STATED GOAL A - According to the passage, how much per month is the Bloomberg campaign offering field organizers?
STATED GOAL B - Resize the listing from the line containing "Task: Click the bookmarks icon in top bar" through the end of the listing, inclusive. Repeat each line, multiply every coordinate by 2.55 and round it to a whole number (halves up), leave all other text unchanged, and leave out the pictures.

PASSAGE GIVEN -

☆ ☆ ☆ ☆ ☆ ☆ ☆

Progressive groups, local campaigns, and presidential operations are either losing staff to the Bloomberg campaign, or are struggling to hire people because the former mayor has picked so many political operatives and canvassers up, according to interviews, emails, and messages from dozens of people involved in hiring. Several of them spoke to The Intercept on condition of anonymity, either not to offend the biggest spender in political history, or not to expose publicly that they are having a hard time finding staff, which the public could perceive as suggestive of weakness.

………

The Bloomberg campaign is offering field organizers, or FOs) $6,000 per month and guaranteed pay through November, and many have realized that if they demand more, they will likely get it, according to hiring managers. A typical salary for that position at the state or federal level might be $3,000 to $4,000, and multiple operatives in charge of hiring FOs say they’ve never had a harder time recruiting, and applicants are making extreme demands. Regional organizing directors are being offered $8,000 a month to start, significantly more than typical campaigns.

………

Bloomberg’s network is even trying to recruit the children of big donors. As one donor messaged a friend: “Saw Nancy Pelosi yesterday at a fundraiser. Very inspiring. Lots of folks are starting to agree with [us] about Bloomberg. I know [your daughter] is a progressive but we have to win this time. One of the sons of our group is now on Bloomberg’s staff and he said they’re hiring young people with no experience at $8k a month. Any way we can talk [your daughter] into getting paid for real on the campaign?” (A Sanders supporter, the daughter declined and forwarded the message to The Intercept. It is edited to conceal identifying information, so as to avoid an unpleasant conversation with mom.)

Rob Quan, a political operative in Los Angeles, is currently consulting for a local city council candidate. “This is hands down the toughest time I’ve ever had finding field staff,” he said. He’s posting jobs for canvassers, paying $18 an hour, and is “getting crickets.”

Interestingly enough, I think that this will benefit Sanders, since his campaign apparatus uses unpaid non-professionals than any of his opponents.

Bye Felicia Troy

Following the clusterf%$# that used to be known as the Iowa caucuses, Troy Price, the head of the state Democratic Party has resigned:

Troy Price, the beleaguered chairman of the Iowa Democratic Party, resigned on Wednesday, a week after overseeing the chaotic Iowa caucuses that embarrassed the state and national party and left Democrats open to accusations of incompetence by President Trump’s re-election campaign.

The Iowa Democratic Party failed to report any results from its first-in-the-nation presidential caucuses on Feb. 3 until the next afternoon. When it did report results, they were filled with errors. Even once the Iowa Democratic Party released what it said were full results, errors remained in the tabulations, and the campaigns of the two victors, former Mayor Pete Buttigieg of South Bend, Ind., and Senator Bernie Sanders, have both asked for a partial recanvass of the results.

Mr. Price, 39, has been the public face of the Iowa caucus debacle, as he has struggled to offer reassuring explanations about the integrity of the caucus reporting process and final results.

☆ ☆ ☆ ☆ ☆ ☆ ☆

SUPPLIED RECORDS -
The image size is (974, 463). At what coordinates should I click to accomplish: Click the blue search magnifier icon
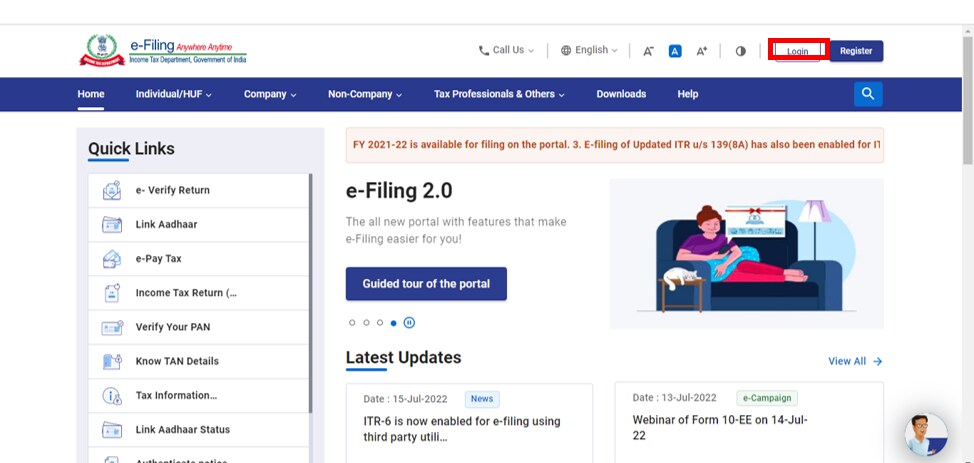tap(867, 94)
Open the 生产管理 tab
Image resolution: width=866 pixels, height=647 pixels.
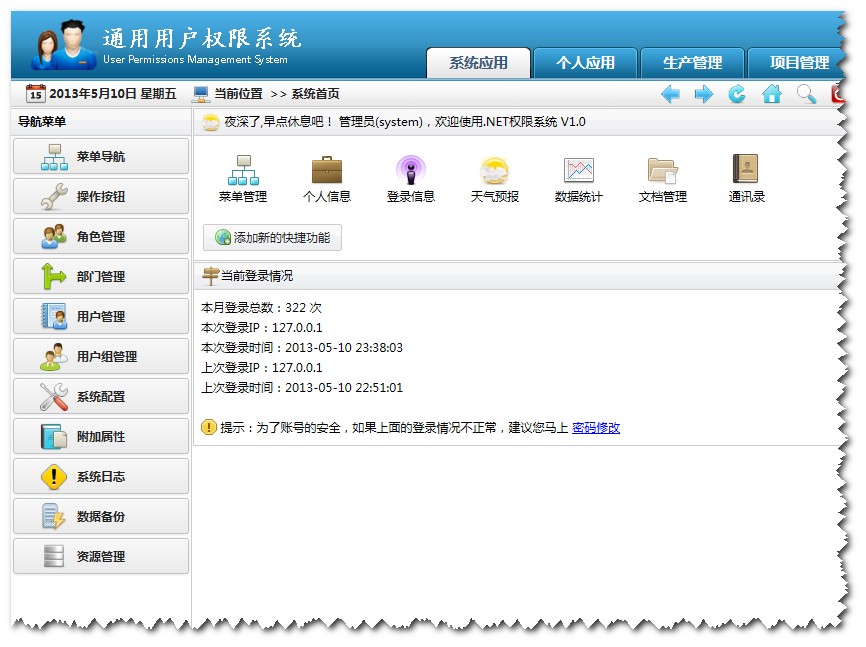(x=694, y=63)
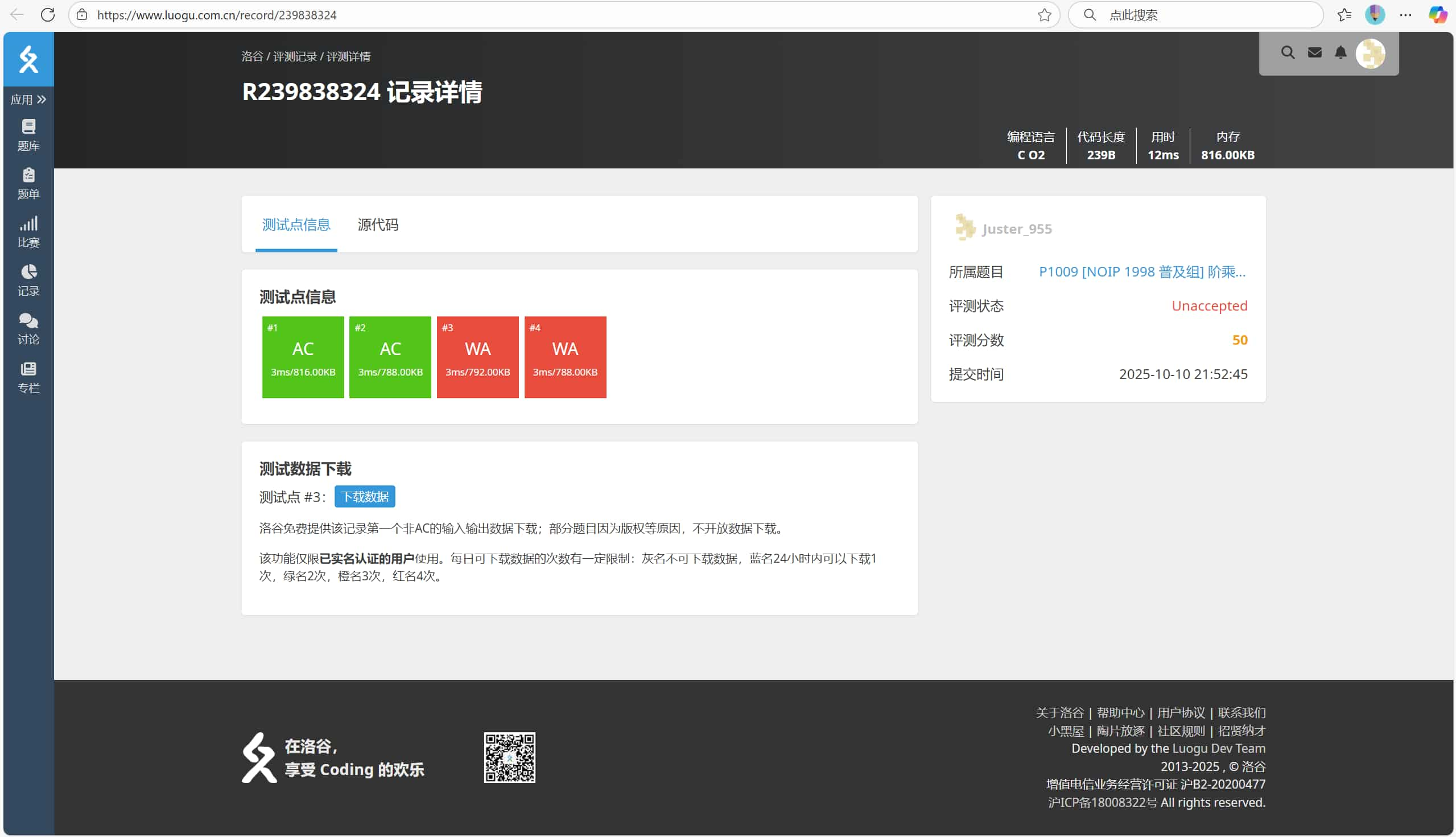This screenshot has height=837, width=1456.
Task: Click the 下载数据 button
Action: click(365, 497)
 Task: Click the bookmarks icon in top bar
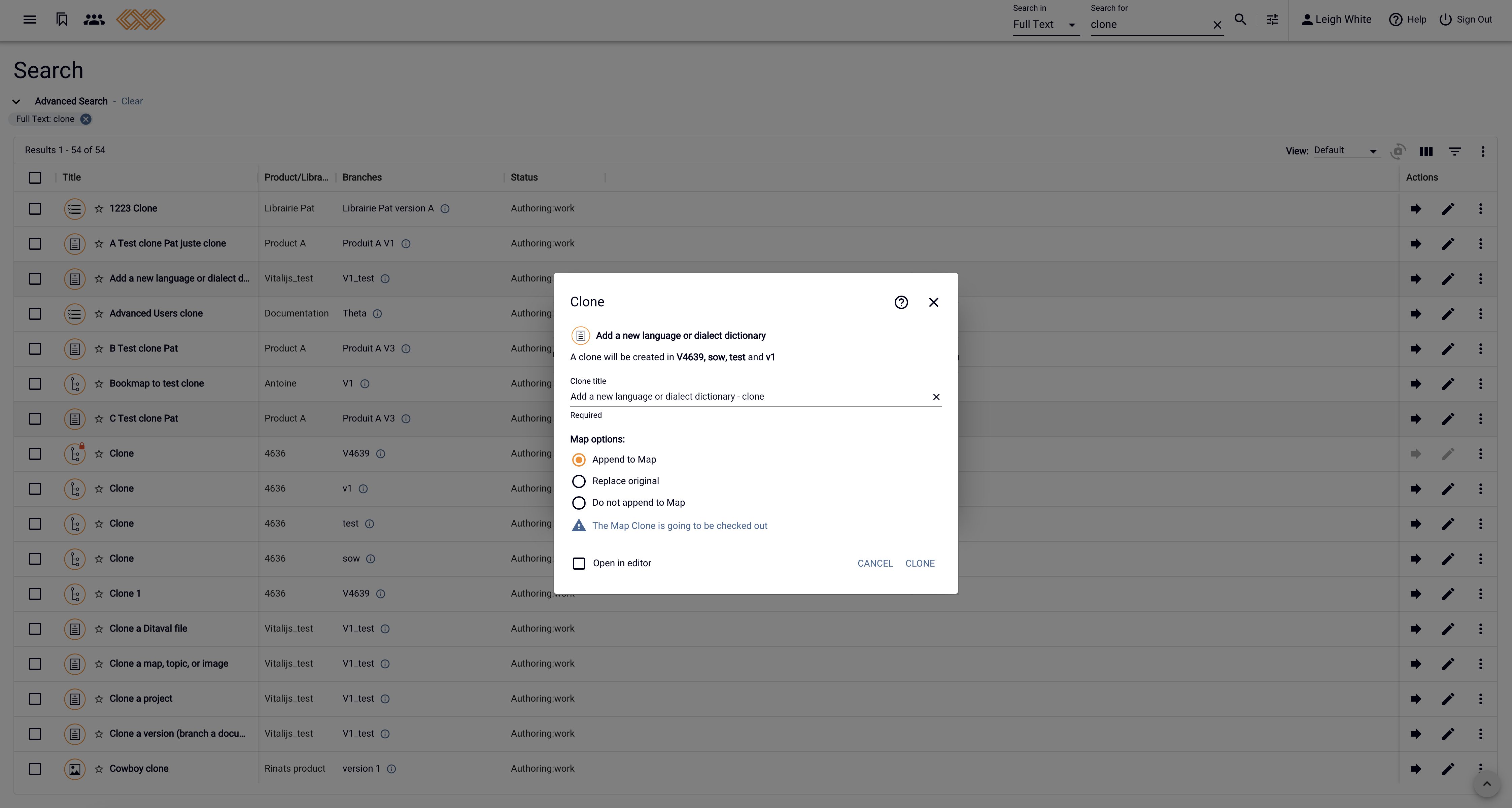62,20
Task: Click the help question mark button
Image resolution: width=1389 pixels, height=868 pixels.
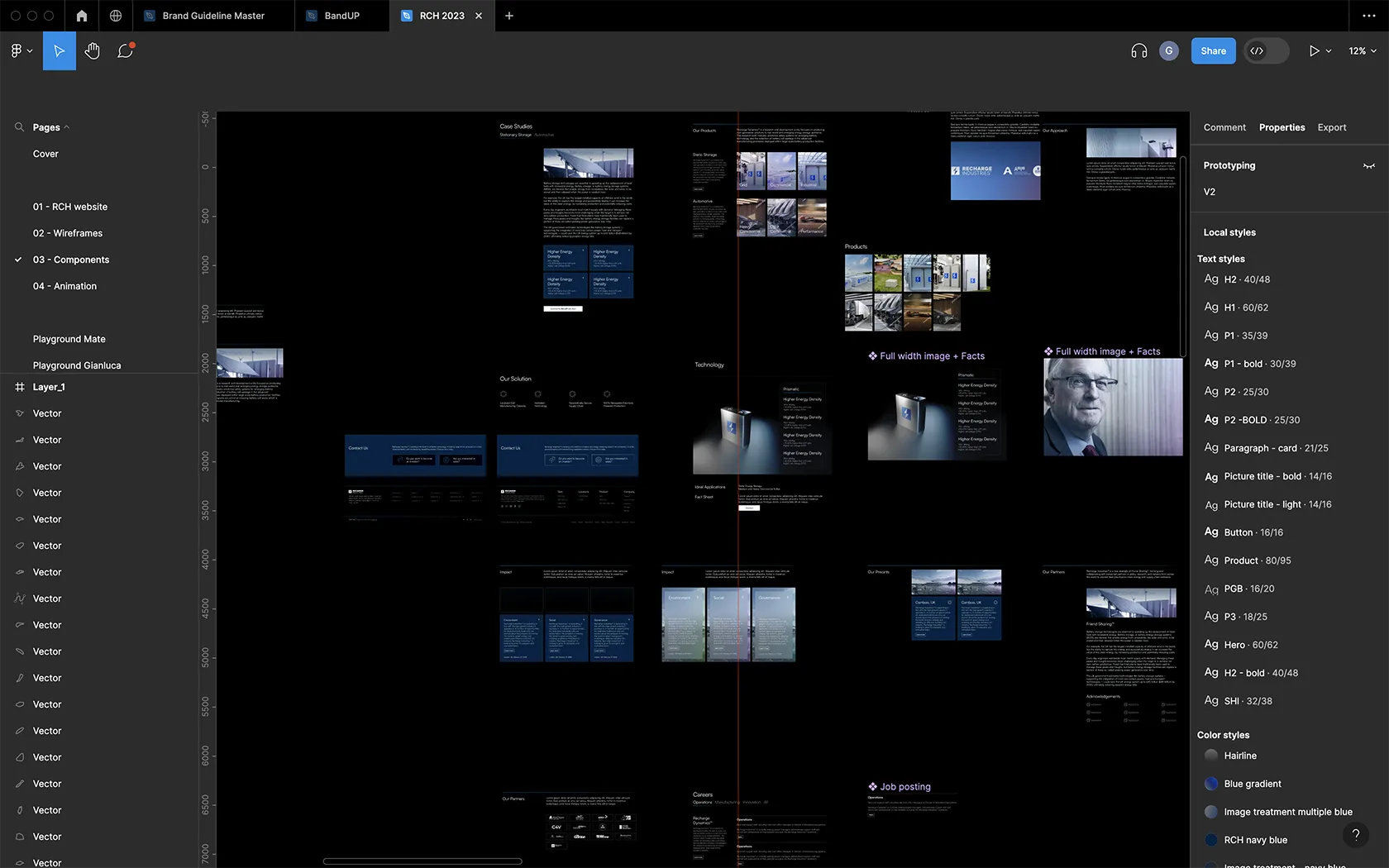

☆ ☆ ☆ ☆ ☆ ☆ ☆

FINISHED ANSWER A - $6,000 per month, with guaranteed pay through November.

FINISHED ANSWER B -
 Task: Click the bookmarks icon in top bar
158,51
Task: Click the help question mark button
Image resolution: width=1389 pixels, height=868 pixels.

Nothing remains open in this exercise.